Seolah beliau mengatakan stop dan cukup! Bisakah kita meneruskan keinginan besar Presiden Prabowo Subianto agar kita melakukan introspeksi dan reformasi menyeluruh kepada sistem peradilan pidana kita dan peradilan secara umum?
Inilah pekerjaan rumah kita dan selayaknyalah mereka yang berada di dalam institusi dan lembaga politik dan penegakan hukum mengambil pelajaran besar. Bangsa ini sudah terlalu lelah menyaksikan drama pengadilan yang tanpa kepastian dan sekarang jika kita ingin presiden tidak melakukan interupsi lagi, mari kita mulai dengan niat yang kuat dari dalam.
Perbaikan System
Kita bersyukur bahwa kita punya Presiden Prabowo Subianto yang berani melakukan dan menggunakan hak konstitusionalnya untuk melakukan koreksi kebijakan yudikatif. Jarang yang akan berani melakukan ini karena tidak saja bisa dituduh melakukan intervensi, tapi bahkan mereka bisa melakukan serangan balik. Tetapi pada dasarnya reformasi peradilan tidak bisa hanya dititipkan kepada inisiatif individual.
Dia harus ditegakkan dalam sistem penegakan hukum yang setidaknya terdiri dari tiga hal: Pertama, harus ada review besar besaran terhadap teks yang sangat longgar mengijinkan para penegak hukum baik polisi, jaksa, hakim dan juga pengacara dengan caranya masing-masing melakukan permainan keputusan.
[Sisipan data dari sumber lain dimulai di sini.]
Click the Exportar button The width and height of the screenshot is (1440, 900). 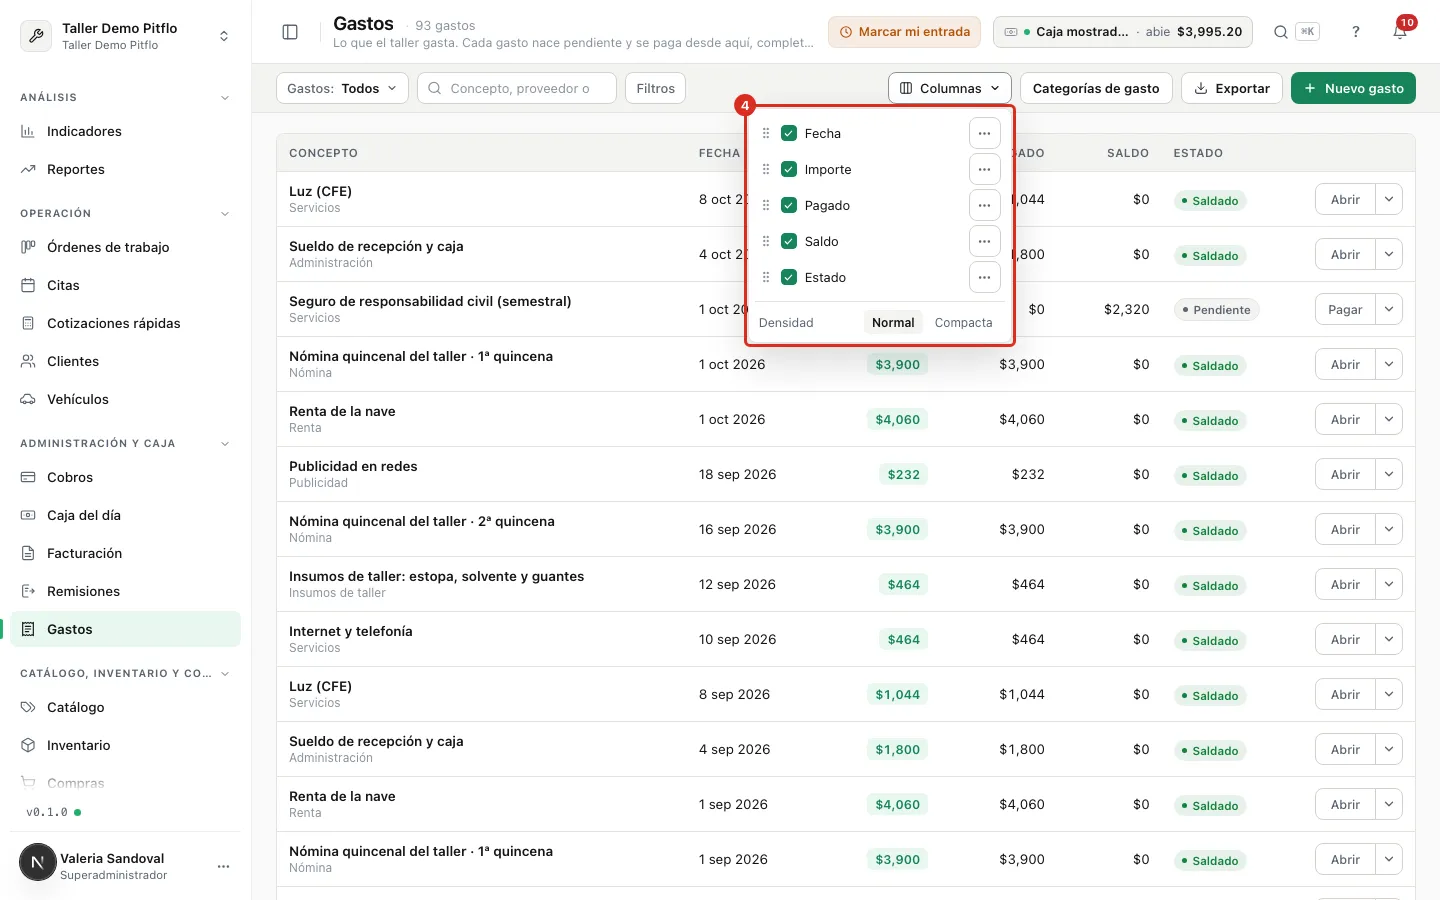coord(1232,88)
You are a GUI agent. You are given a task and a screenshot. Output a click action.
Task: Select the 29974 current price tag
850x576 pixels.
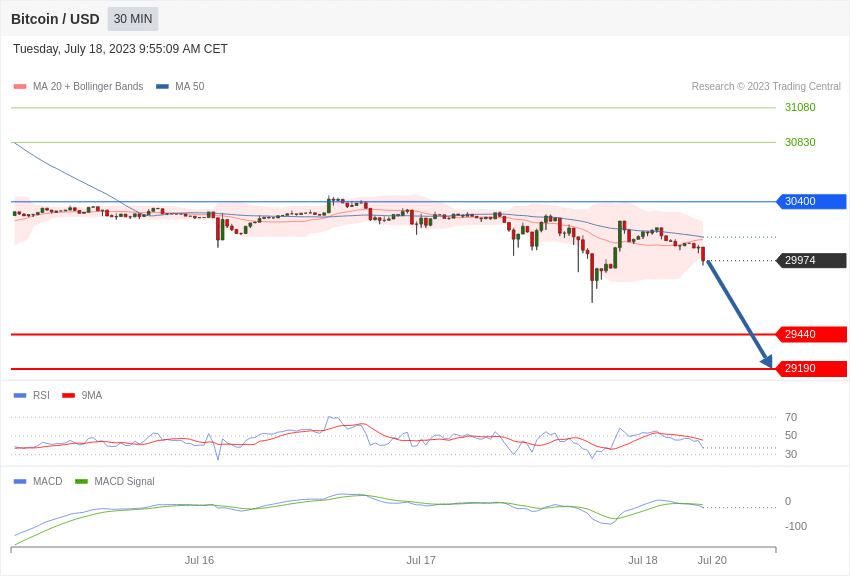pyautogui.click(x=812, y=261)
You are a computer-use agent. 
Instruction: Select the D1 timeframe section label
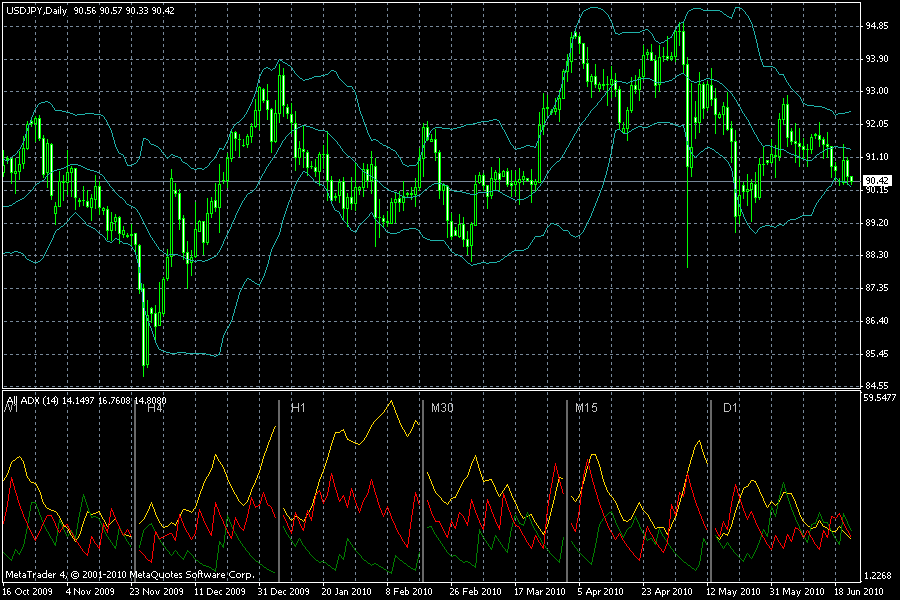[730, 408]
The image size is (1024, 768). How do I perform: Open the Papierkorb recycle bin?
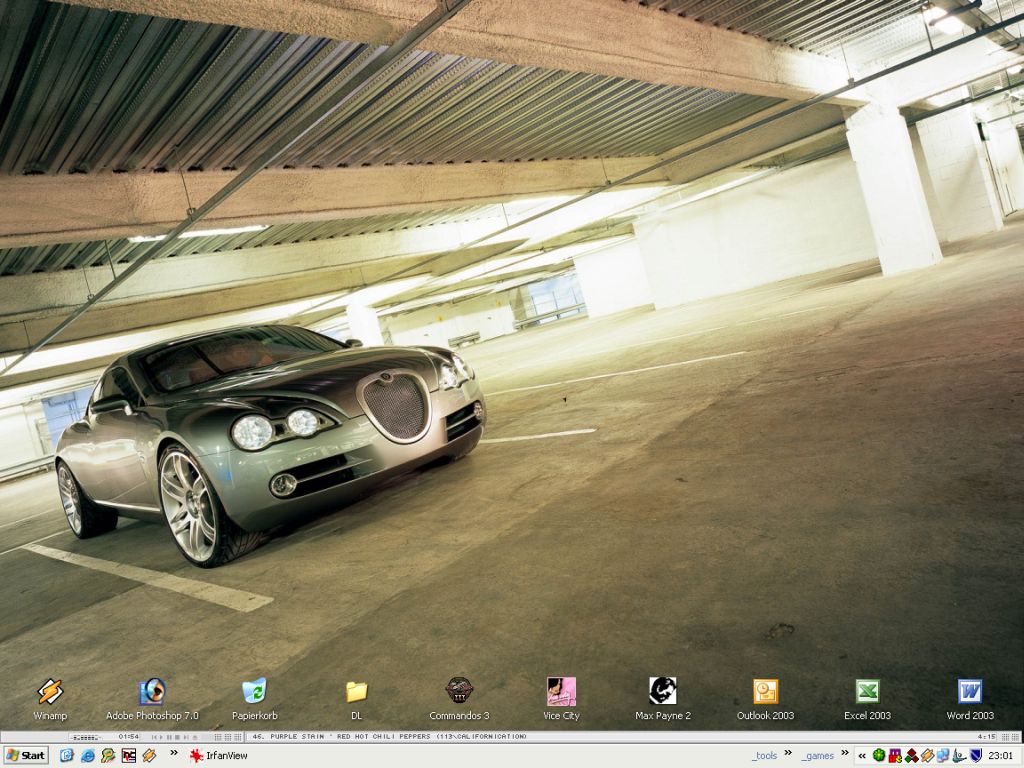coord(254,692)
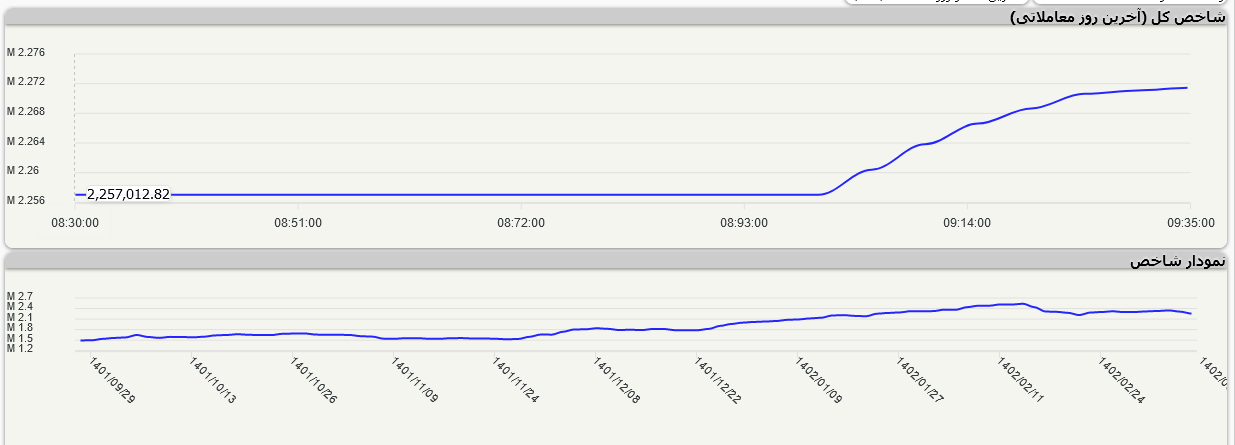This screenshot has width=1235, height=445.
Task: Click the 2,257,012.82 data label on chart
Action: point(128,194)
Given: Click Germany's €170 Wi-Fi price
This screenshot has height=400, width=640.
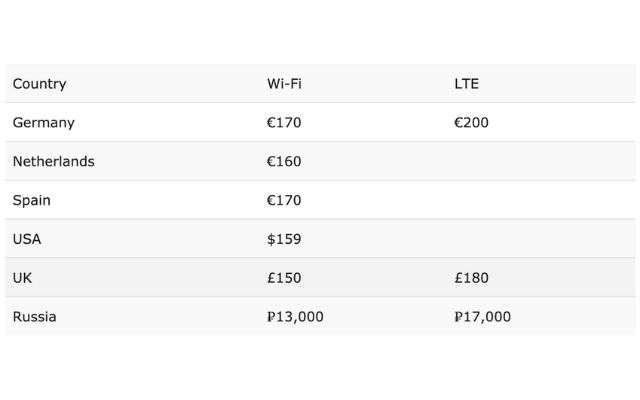Looking at the screenshot, I should [284, 122].
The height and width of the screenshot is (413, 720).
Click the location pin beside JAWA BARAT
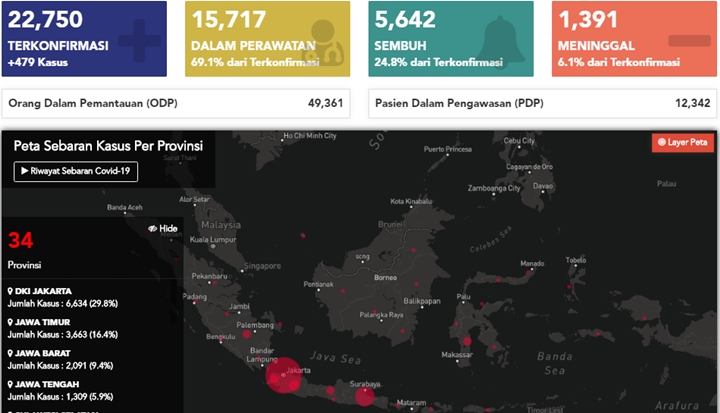tap(10, 353)
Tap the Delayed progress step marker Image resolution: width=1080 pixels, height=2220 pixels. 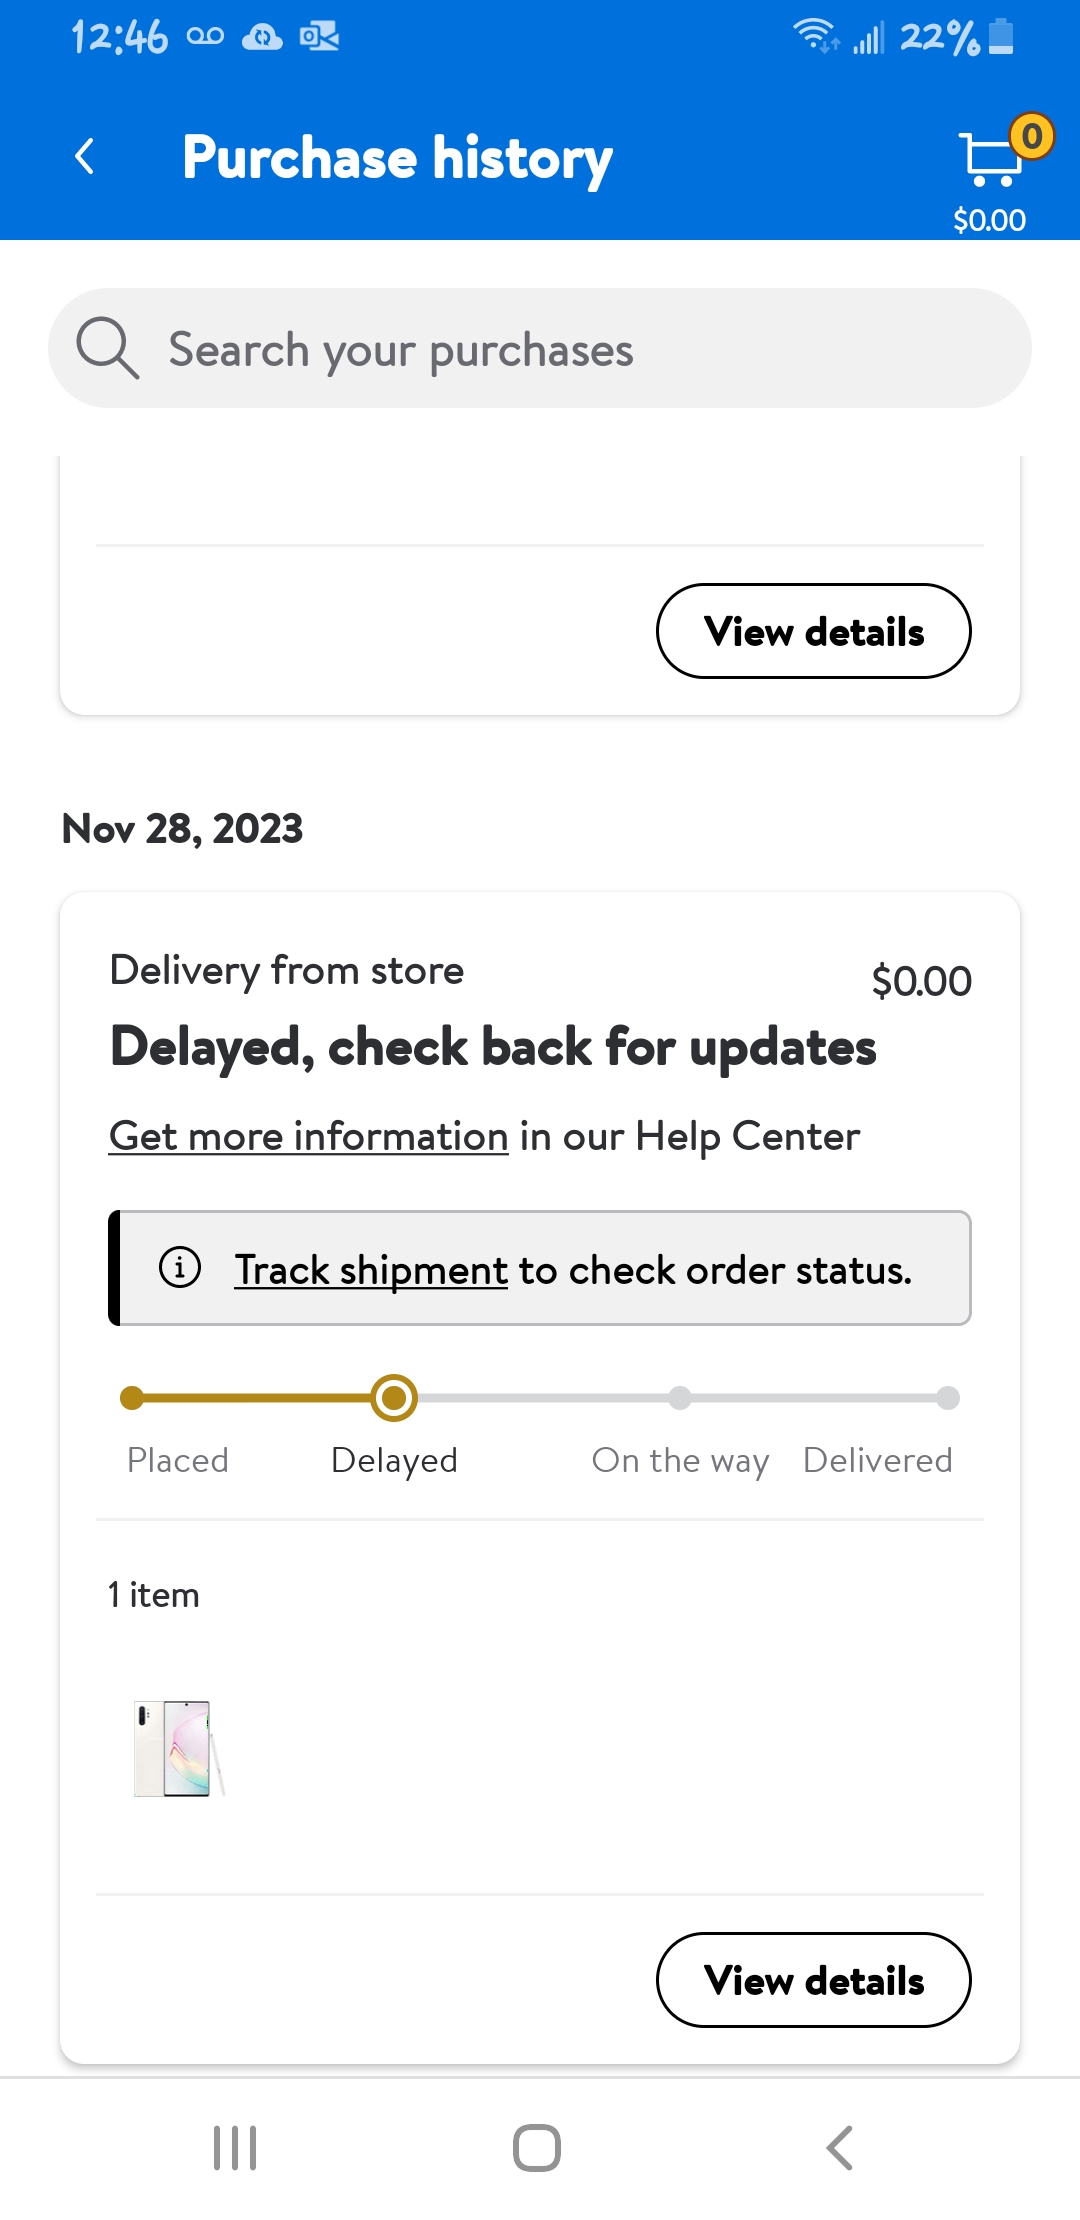pos(394,1397)
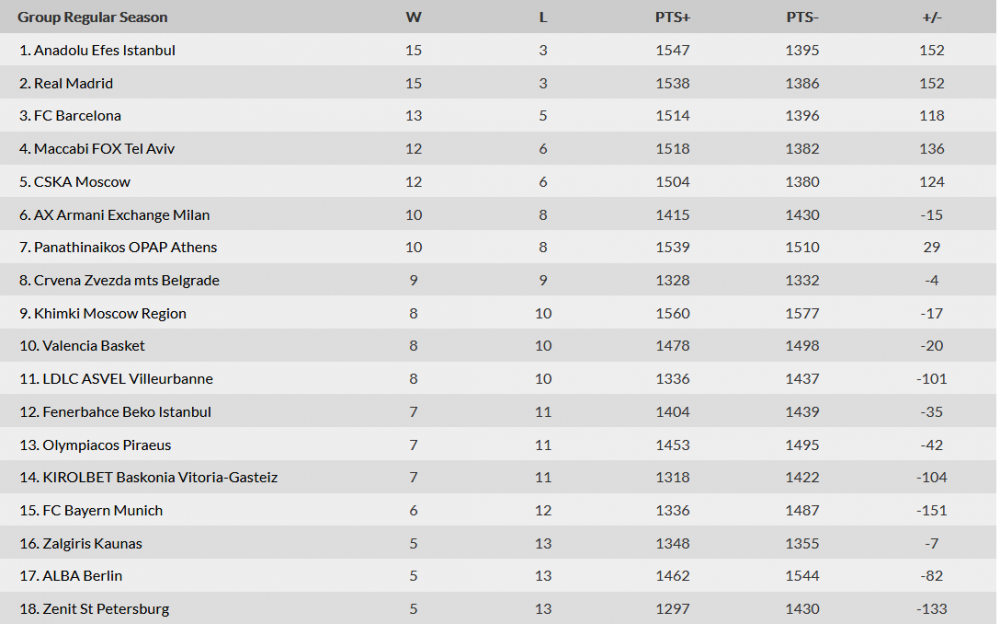Select LDLC ASVEL Villeurbanne

click(127, 379)
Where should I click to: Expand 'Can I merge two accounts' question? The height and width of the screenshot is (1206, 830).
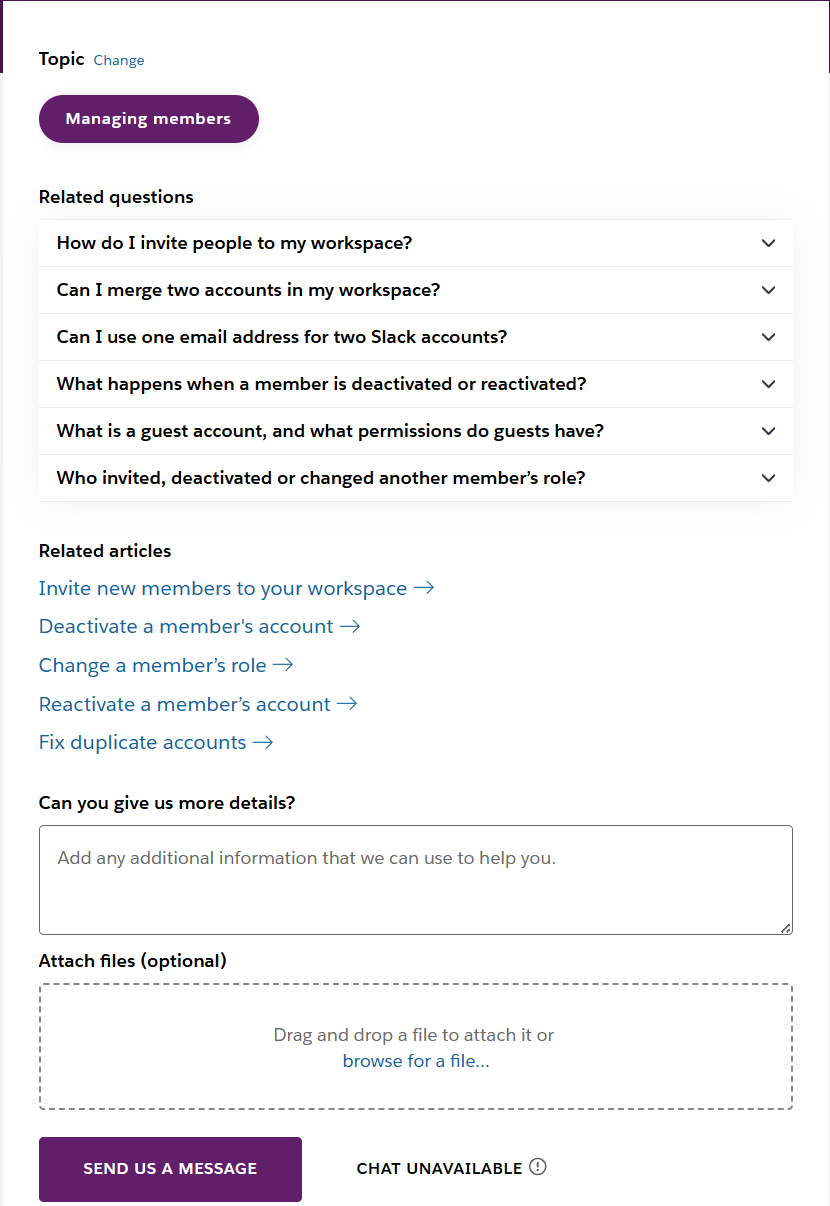click(x=768, y=290)
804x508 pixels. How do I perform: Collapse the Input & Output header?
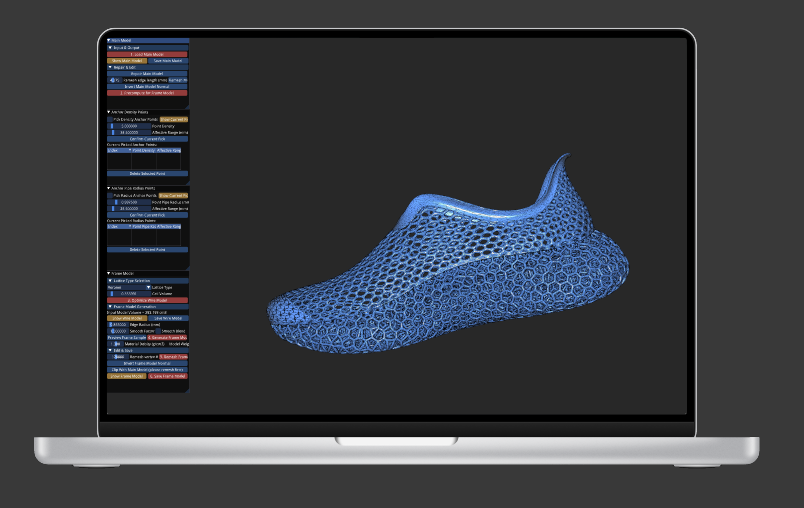pos(110,47)
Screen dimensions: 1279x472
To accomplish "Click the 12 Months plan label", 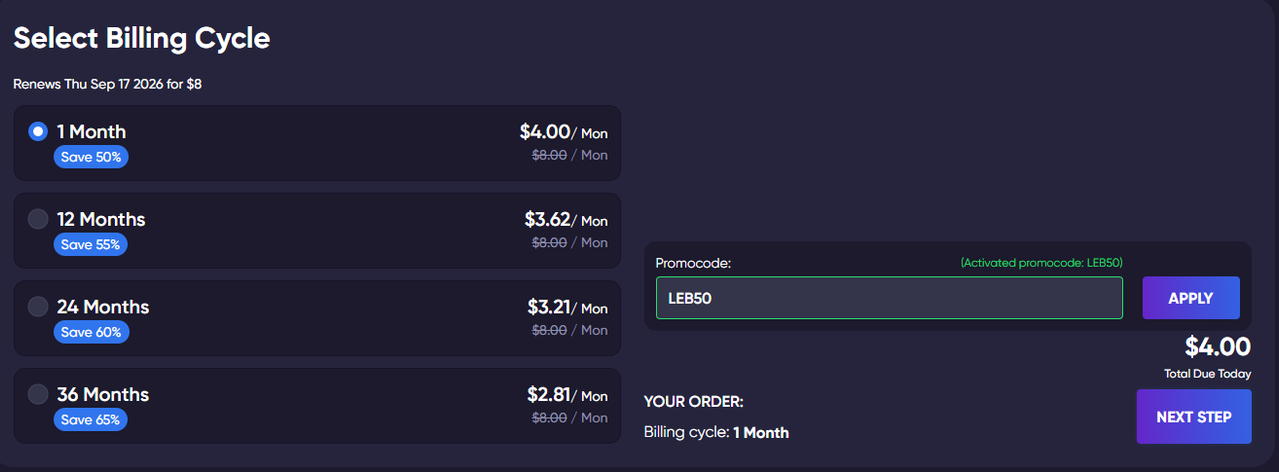I will 101,219.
Ini dulu kita kenal dengan istilah permainan pasal karet.
Sudah saatnya pasal karet hilang dan penegakan hukum harus memakai prinsip-prinsip kepastian makna teks hukum.
Kedua adalah reformasi kelembagaan. Sebagaimana yang telah dan sedang dilaksanakan oleh Presiden Prabowo Subianto, maka reformasi kelembagaan khususnya kelembagaan penegakan hukum harus diteruskan sampai berada di satu titik Bahwa lembaga penegakan hukum memiliki standar kualifikasi dan professionalisme tertinggi.
Terakhir, se-ideal apa pun teks dan kelembagaan yang profesional kita miliki, apabila para penegak hukum tidak masuk ke dalam satu pembinaan etis yang komprehensif dan menyeluruh serta memahami standar standar etika yang tertinggi yang harus dimiliki oleh para penegak hukum.
Itulah setidaknya hal-hal yang harus kita lihat kembali ke depan, karena tanpa pandangan yang komprehensif maka kita tidak akan bisa merencanakan, merumuskan dan melaksanakan program reformasi hukum nasional yang masif.
Kita bersyukur bahwa Prabowo memimpin kita dan memiliki komitmen yang sangat kuat bagi penegakan hukum ke depan tetapi langkah selanjutnya adalah harus merupakan pemantapan sistem yang memiliki efek pasti dan jangka panjang. Itulah jalan yang harus diambil oleh semua pihak terutama para legislator dan partai politik demi kebaikan kita semua. (*)
*) Penulis : Fahri Hamzah (Penulis Buku Arah Baru Pemberantasan Korupsi/Mantan Anggota DPR RI 2004-2019).